* What is being asked: Look through the data below. Collect every line where the word "should" occurs.

* Input data:

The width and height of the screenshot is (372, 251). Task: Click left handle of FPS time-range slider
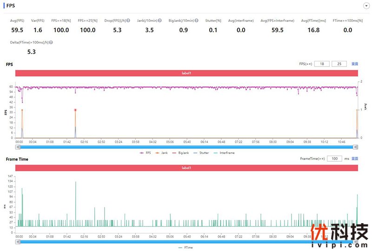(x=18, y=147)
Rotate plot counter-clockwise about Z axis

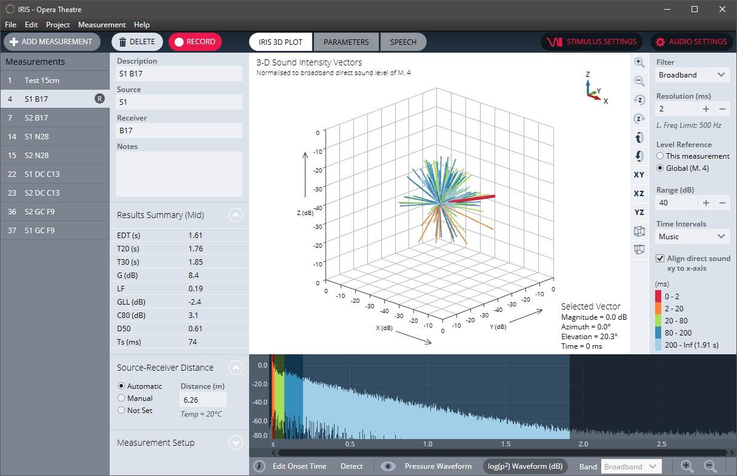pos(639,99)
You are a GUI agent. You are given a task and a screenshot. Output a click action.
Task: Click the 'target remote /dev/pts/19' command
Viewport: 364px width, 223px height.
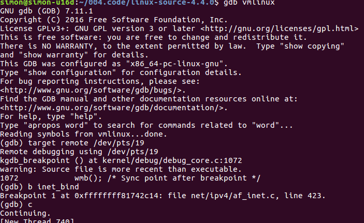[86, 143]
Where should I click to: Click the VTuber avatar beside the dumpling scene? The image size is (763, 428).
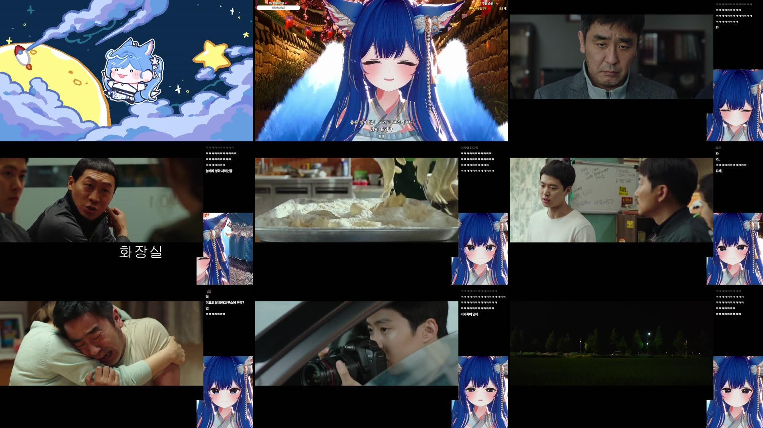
...
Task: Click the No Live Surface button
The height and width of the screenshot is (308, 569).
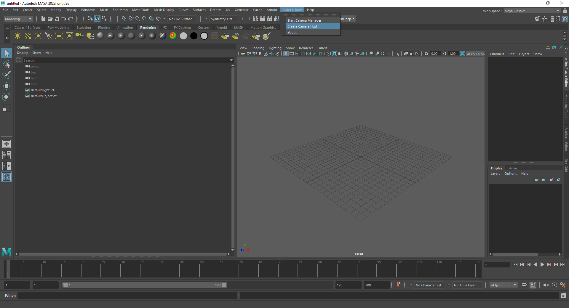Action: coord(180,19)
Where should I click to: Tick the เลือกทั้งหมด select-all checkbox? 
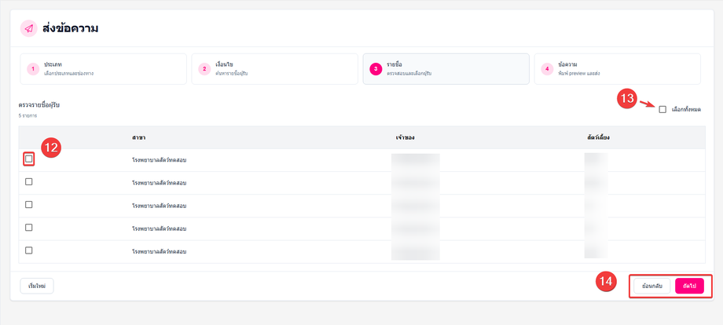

* The completed task:
Where should I click to: Click the VTuber avatar beside the dumpling scene? The image size is (763, 428).
Where should I click to: Tick the เลือกทั้งหมด select-all checkbox? 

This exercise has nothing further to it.